=== Source extract ===

As all the mamas in the early 1800s know, our beloved Bridgertons aren’t just titled; they’re rich and their table proves it. The foods we see in Seasons 1 and 2 represent some of the Regency era’s luxury eats, including venison, ice cream, sugary pastries and tea. Most people didn’t eat like that. The working-class diet consisted of bread and porridge, maybe supplemented with meat, not the lavish foods and drinks we see in Bridgerton. (Robey)
Allowing its high-class characters to feast themselves literally and the viewers to feast their eyes, Bridgerton also employs food-related practices as narrative devices to exhibit the characters’ social positions based on their gender.
One such scene, which seems to appear as pure comic relief, highlights the differing social positions between female and male Bridgerton siblings, namely the milk scene in episode three of season one, “Art of the Swoon.” When its female protagonist, Daphne, is unable to sleep due to troubling thoughts about her withdrawn love interest, Simon, she visits the kitchen to find comfort in the form of warm milk. She is joined by her eldest brother, Anthony, and the viewers are treated to a humorous scene in which the siblings stare blankly at the kitchen furnace. Admitting that they have no knowledge whatsoever of the “inner workings of that thing,” they quickly opt for cold milk, which Anthony proclaims is “most refreshing, given the heat” (00:14:47). Confirming that “[f]ood events are always significant . . . [since] they reveal the fundamental preoccupations, ideas, and beliefs of society” (Daniel 1), the milk scene reflects the Bridgertons’ aristocratic status and their (expected) reliance on servants to procure, prepare, and serve food, without them having to do anything but focus on other, more important (romantic) concerns.

===

Job A
Update the entries from the line containing "You are a computer-use agent. This" down through the line containing "Instruction: Select the eraser tool" by replacing "eraser tool" with "pencil tool", keeping everything else the same, and return only those lines.
The entries have no connection to the text about food in Bridgerton.

=== Entries shown ===

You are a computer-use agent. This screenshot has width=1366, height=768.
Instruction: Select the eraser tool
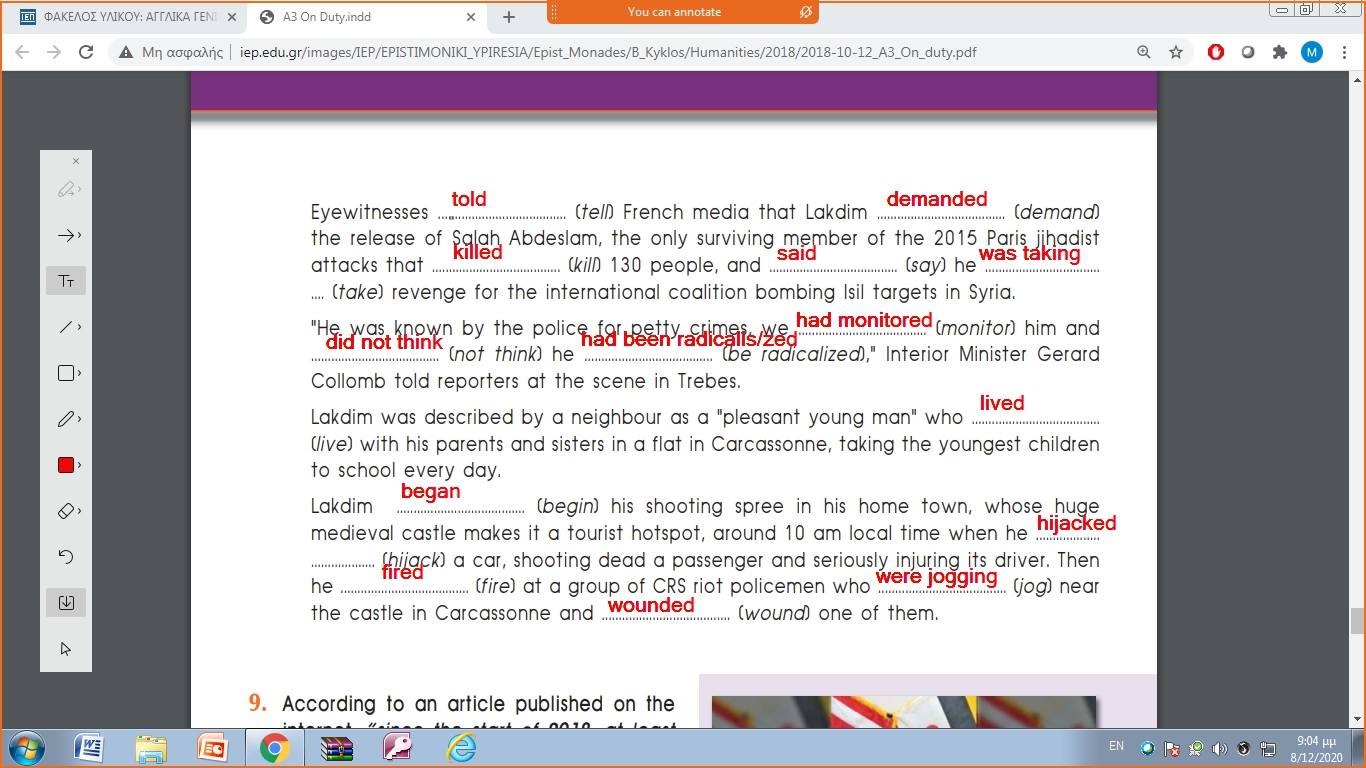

===
=== Entries shown ===

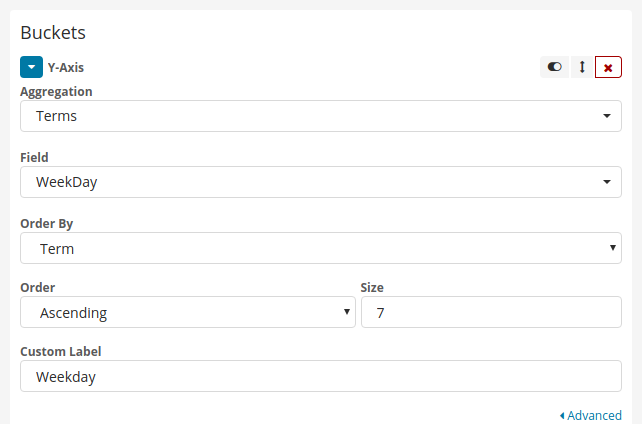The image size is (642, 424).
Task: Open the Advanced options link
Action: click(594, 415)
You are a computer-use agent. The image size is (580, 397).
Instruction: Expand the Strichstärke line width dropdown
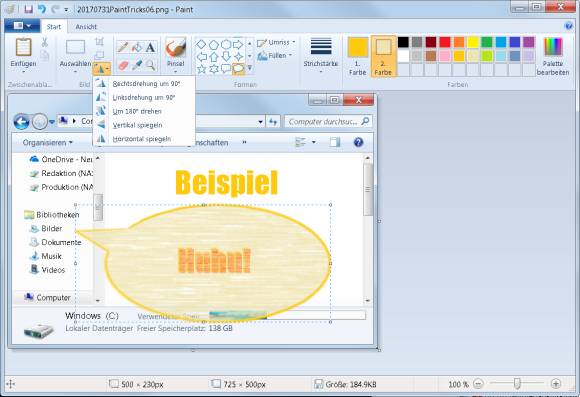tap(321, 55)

===
=== Entries shown ===

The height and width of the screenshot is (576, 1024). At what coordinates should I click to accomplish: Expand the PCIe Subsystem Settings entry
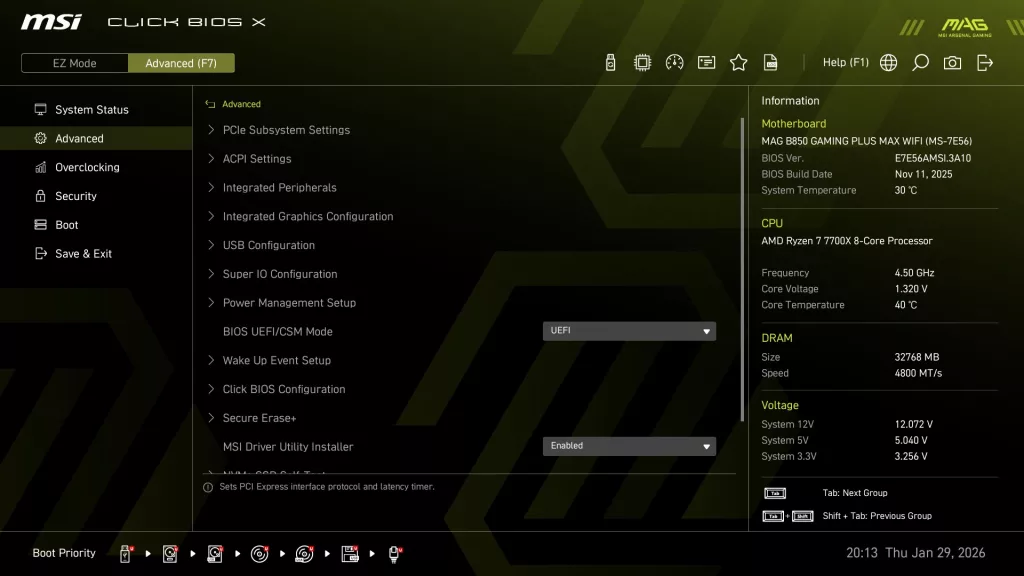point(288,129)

===

Job B
According to the text about food in Bridgerton, what did the working-class diet consist of?

Worked answer A
You are a computer-use agent. This screenshot has width=1366, height=768.
Instruction: Select the pencil tool

Worked answer B
Bread and porridge, maybe supplemented with meat.